The Disappearance of Imagination

Tuesday, September 24, 2013

“The Disappearance of Imagination”

Linda gave me her copy of Sarah Thornton’s Seven Days in the Art World to read while I was at Idyllwild this summer. The chapters are sufficiently self-sustaining that I was able to start with the one that interested me most, “The Crit,” and have worked my way through several others at this point. While I primarily teach literature courses at CSULB, I also (for the time being, at least) work as a member of the MFA faculty. This particular degree program, no matte what the emphasis, is one that seems to have a certain historical amnesia built into its propagation.
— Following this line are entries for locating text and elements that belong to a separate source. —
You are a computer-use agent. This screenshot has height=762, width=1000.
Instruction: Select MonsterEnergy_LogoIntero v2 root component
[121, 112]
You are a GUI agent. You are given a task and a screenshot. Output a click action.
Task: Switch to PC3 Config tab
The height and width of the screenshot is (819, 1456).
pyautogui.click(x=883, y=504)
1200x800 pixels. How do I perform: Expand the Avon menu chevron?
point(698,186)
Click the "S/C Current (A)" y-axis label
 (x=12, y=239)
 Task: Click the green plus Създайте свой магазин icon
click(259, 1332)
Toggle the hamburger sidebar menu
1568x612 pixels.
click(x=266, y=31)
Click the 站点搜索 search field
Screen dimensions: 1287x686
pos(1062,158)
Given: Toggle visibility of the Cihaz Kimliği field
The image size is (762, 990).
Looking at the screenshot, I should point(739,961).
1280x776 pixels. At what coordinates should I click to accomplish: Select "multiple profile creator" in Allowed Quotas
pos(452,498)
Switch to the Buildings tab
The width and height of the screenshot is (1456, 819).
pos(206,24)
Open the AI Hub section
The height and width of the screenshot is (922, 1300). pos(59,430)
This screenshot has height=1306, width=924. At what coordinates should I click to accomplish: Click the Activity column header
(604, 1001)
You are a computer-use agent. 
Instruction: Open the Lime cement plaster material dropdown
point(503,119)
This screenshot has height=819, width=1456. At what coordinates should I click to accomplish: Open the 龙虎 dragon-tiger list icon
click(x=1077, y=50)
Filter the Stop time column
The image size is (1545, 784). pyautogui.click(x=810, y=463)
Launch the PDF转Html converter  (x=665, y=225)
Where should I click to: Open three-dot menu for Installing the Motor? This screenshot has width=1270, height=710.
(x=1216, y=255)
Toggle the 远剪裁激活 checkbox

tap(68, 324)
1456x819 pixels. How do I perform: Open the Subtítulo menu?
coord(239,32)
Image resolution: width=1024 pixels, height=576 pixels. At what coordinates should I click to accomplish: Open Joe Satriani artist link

My book, Holdouts, pointed out how the prominence of MFA programs in creative writing routinely gets backdated to the 1970s and nobody bothers to fact-check the accuracy of that dating.

Thornton falls into a similar trap in Art World: “Since the 1960s, MFA degrees have become the first legitimator in an artist’s career, followed by awards and residencies, representation by a primary dealer, reviews and features in art magazine, inclusion in prestigious private collections museum validation in the form of solo r group shows, international exposure at well-attended biennials, and the appreciation signed by strong resale interest at auction. More specifically, MFA degrees from name art schools have become passports of sorts. Look over the resumes of the artists under fifty in any major international museum exhibition and you will find that most of them boast an MFA from one of a couple of dozen highly selective schools” (45-46).

The problem with Thornton’s compression of the role of MFA degrees in the art world is that she implies that MFA degrees were just as important in the careers of visual artists born between 1946 and 1955 as those born between 1960 and 1970. The artists under fifty she refers to at the end of the paragraph would have been born in the latter increment, and indeed MFA degrees would have become a much more familiar legitimation ritual by the time they were in their mid-twenties. But her book erases the period in which the so-called “baby boomers” began to exhibit their work in public galleries.

What I am curious about is how this aporia might be connected to yet another vacancy in Thornton’s book. The word “imagination” does not have much traction in the “Art World.” In fact, I would urge you to read it for your self and count how many times the word appears in the first hundred pages. Is not imagination an inextricable part of the experience of art? Apparently not, if Thornton’s book is to be accepted as a gauge of artistic discourse. If it can be so casually overlooked in a discussion of the contemporary scenes, then this should serve as a reminder that the many definitions the word summons need to be memorized and made use of on a daily basis; otherwise, the social meaning of art will soon become nothing more than an economic arrangement meant to devour what little is left of our ability to resist insipid homogenization.